ARTICLE:
Having acquired the requisite number of teeth, the authors then had to figure out how to analyze them using a type of artificial intelligence called computer vision.
“None of the members of this team had the expertise to build the code, and at the beginning, we were stymied by not knowing what to do.”
What they did was find people who were proficient at software development and asked for their help. The work of fine-tuning the AI models was done primarily by co-author Cristobal Barberis of Adaptive Computing, in Naples, Florida. Arthur Porto , the Florida Museum’s first curator of artificial intelligence , also helped train and test the models in a three-step process.
The team started by feeding the models 500 labeled images for each of the six shark species in increments of 50 to see which amount would perform best. Then they tested the models by removing the training wheels and giving them 25 unlabeled images of each species for them to identify without any help.
The results, MacFadden said, were encouraging.
“We were getting accuracies of greater than 90%,” which plateaued at about 250 specimens. That means using anything beyond 250 specimens might modestly increase accuracy, but not enough to be worth the trouble. It also showed that with species in limited supply, lower numbers of specimens might be sufficient for AI computer identification.

TO-DO LIST:
1 > In two sentences, how would you sum up the passage on using computer vision to identify shark teeth?
2 > Can you answer these questions from the passage on using computer vision to identify shark teeth?
(a) Where is Adaptive Computing located?
(b) How many unlabeled images of each species were the models given to identify?
(c) At about how many specimens did the accuracy plateau?
3 > Could you write what comes next in the passage on using computer vision to identify shark teeth, picking up after its final sentence?

PROVIDED MATERIAL:
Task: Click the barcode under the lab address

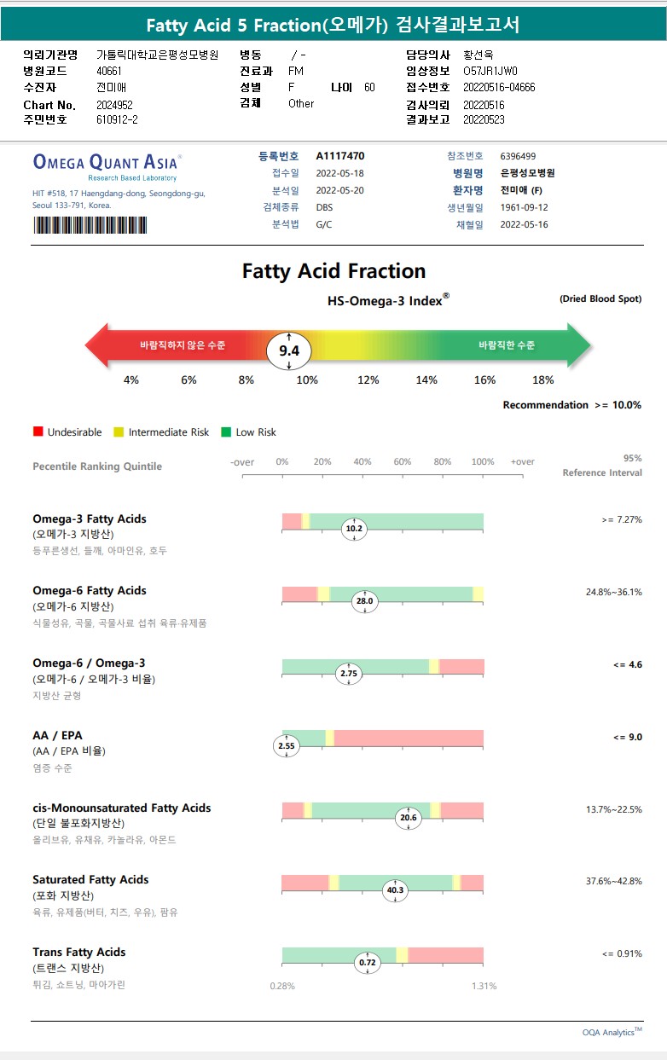Action: click(90, 225)
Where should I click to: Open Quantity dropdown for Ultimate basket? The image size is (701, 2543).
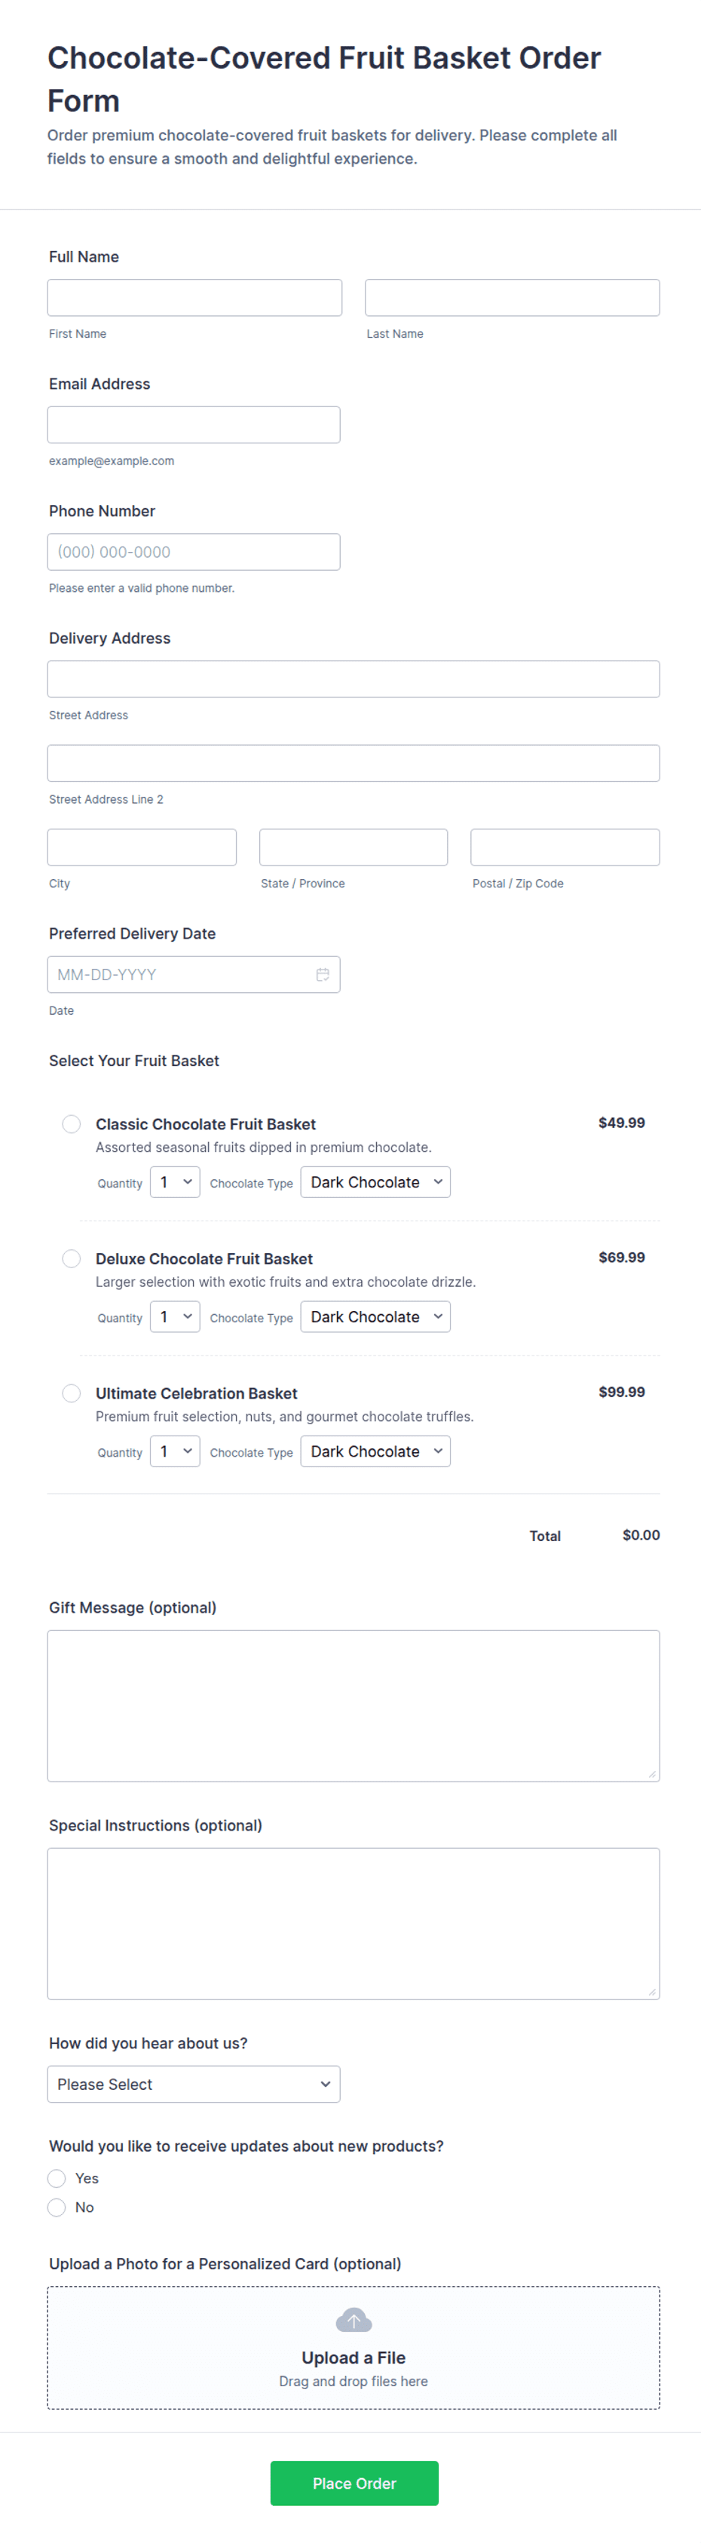175,1451
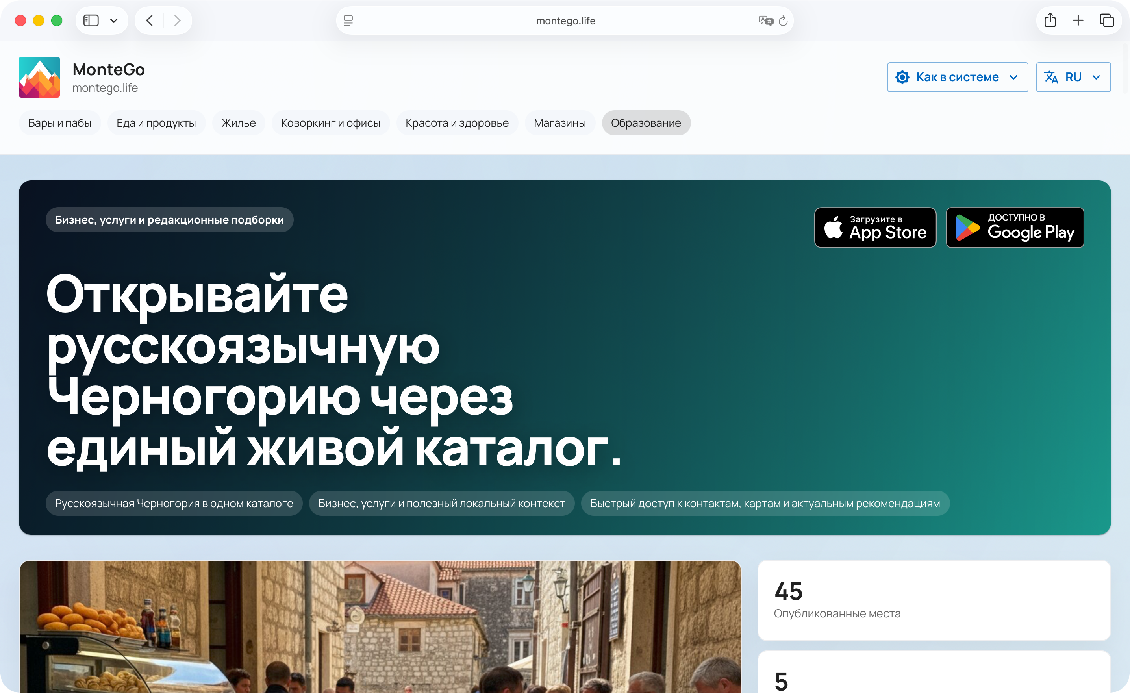Click the Share icon in toolbar
Viewport: 1130px width, 693px height.
[1050, 20]
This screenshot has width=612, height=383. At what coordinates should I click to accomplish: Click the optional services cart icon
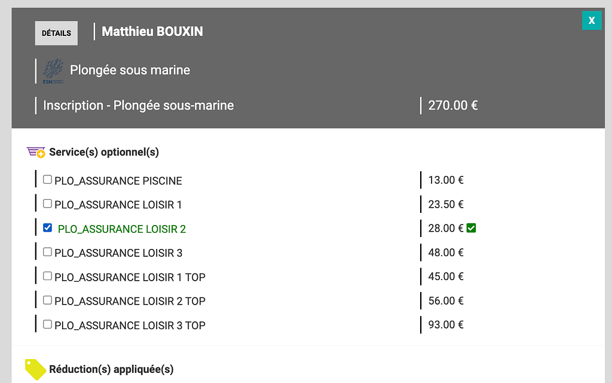36,152
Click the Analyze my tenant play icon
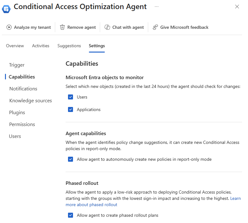 (x=9, y=27)
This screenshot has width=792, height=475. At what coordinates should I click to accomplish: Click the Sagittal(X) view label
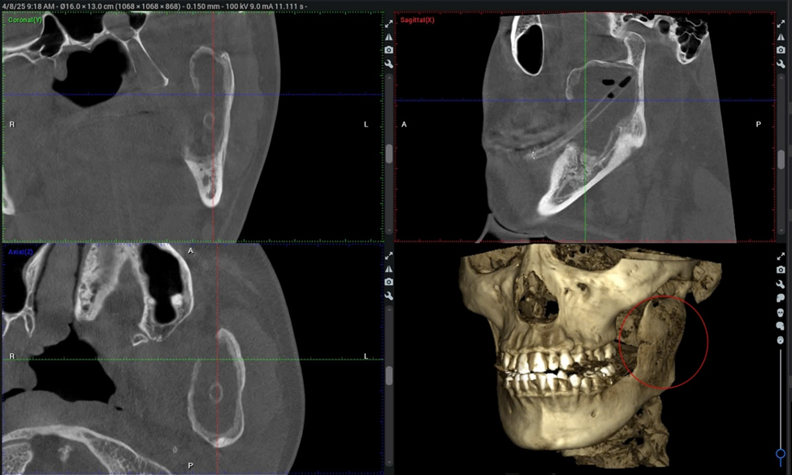click(x=418, y=20)
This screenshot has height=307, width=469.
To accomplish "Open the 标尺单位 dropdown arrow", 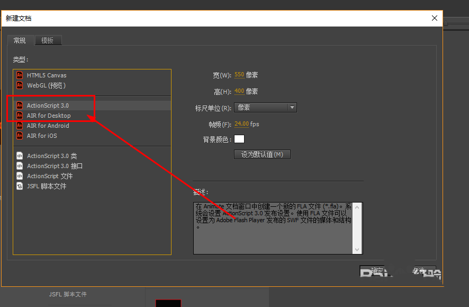I will tap(292, 107).
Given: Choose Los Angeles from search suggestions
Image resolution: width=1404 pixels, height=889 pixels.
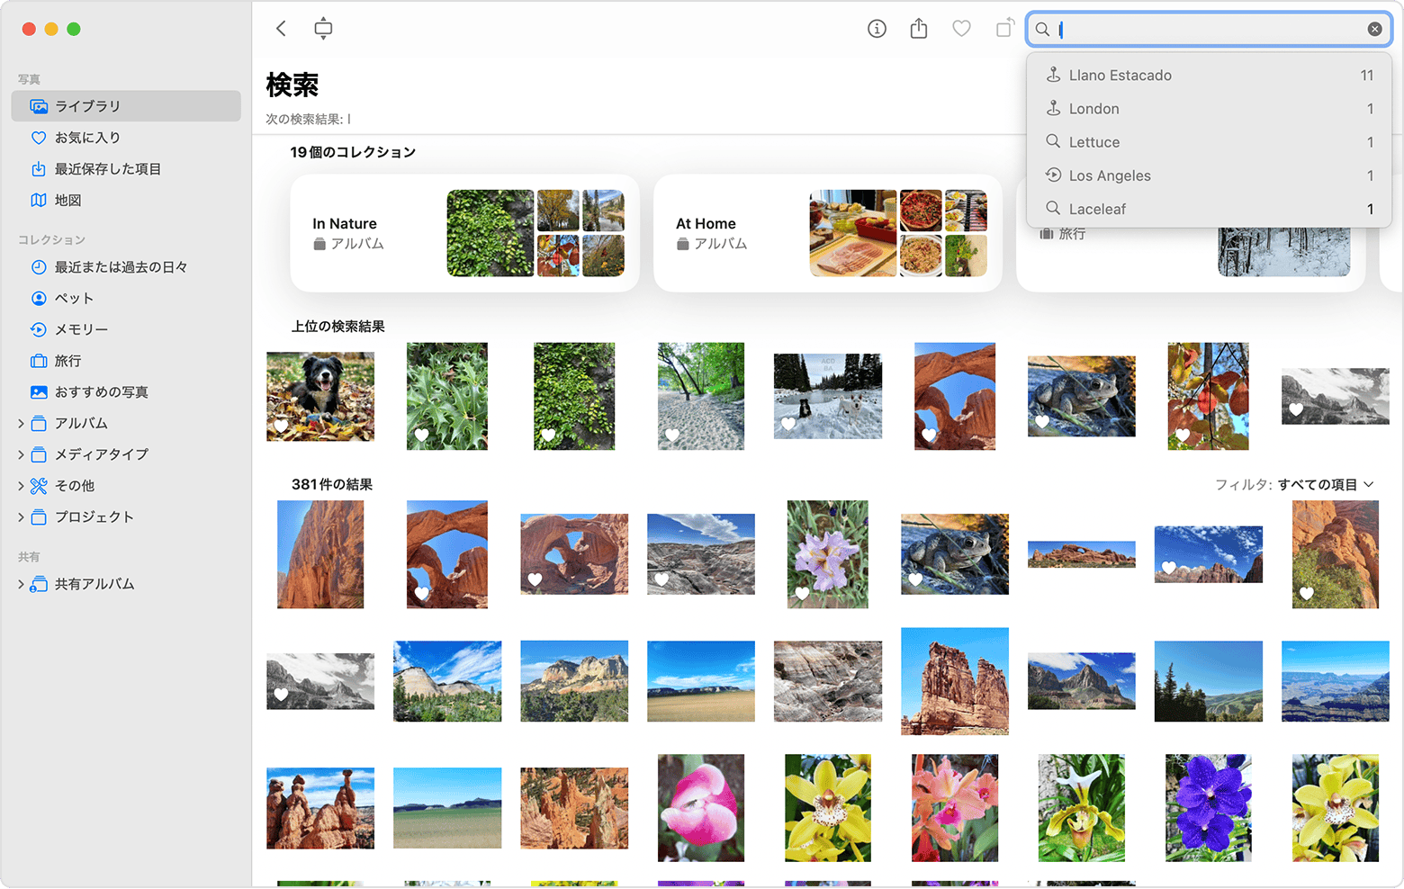Looking at the screenshot, I should coord(1110,175).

ANSWER SET:
1 > Lacking the expertise to write the code, the team asked software developers for help, and Cristobal Barberis of Adaptive Computing and the Florida Museum's Arthur Porto fine-tuned, trained and tested computer vision models. The models learned from labeled images of six shark species and were then tested on 25 unlabeled images of each, and they reached accuracies above 90% that plateaued at about 250 specimens.

2 >
(a) Naples, Florida
(b) 25
(c) About 250

3 >
According to Porto, even smaller numbers of specimens also churned out impressive results. Using only 50 specimens to train their model, the authors still reported seeing accuracy rates of at least 93%.
“When I first got involved with the project, the main question was how far can we push these approaches in terms of the number of images. At which point do things break down?” he said. “The thing that pleasantly surprised me is that even when you have fairly low sample sizes, you can still get pretty reasonable performance.”
The study has implications beyond just the study of paleontology. MacFadden and other members of their SharkAI research team have also done a substantial amount of work to bring fossils into K-12 classrooms. Ultimately, he envisions curricula in which students can use AI to classify shark tooth images available on biorepositories based on tooth shape and the type of prey their former owners once used them to catch.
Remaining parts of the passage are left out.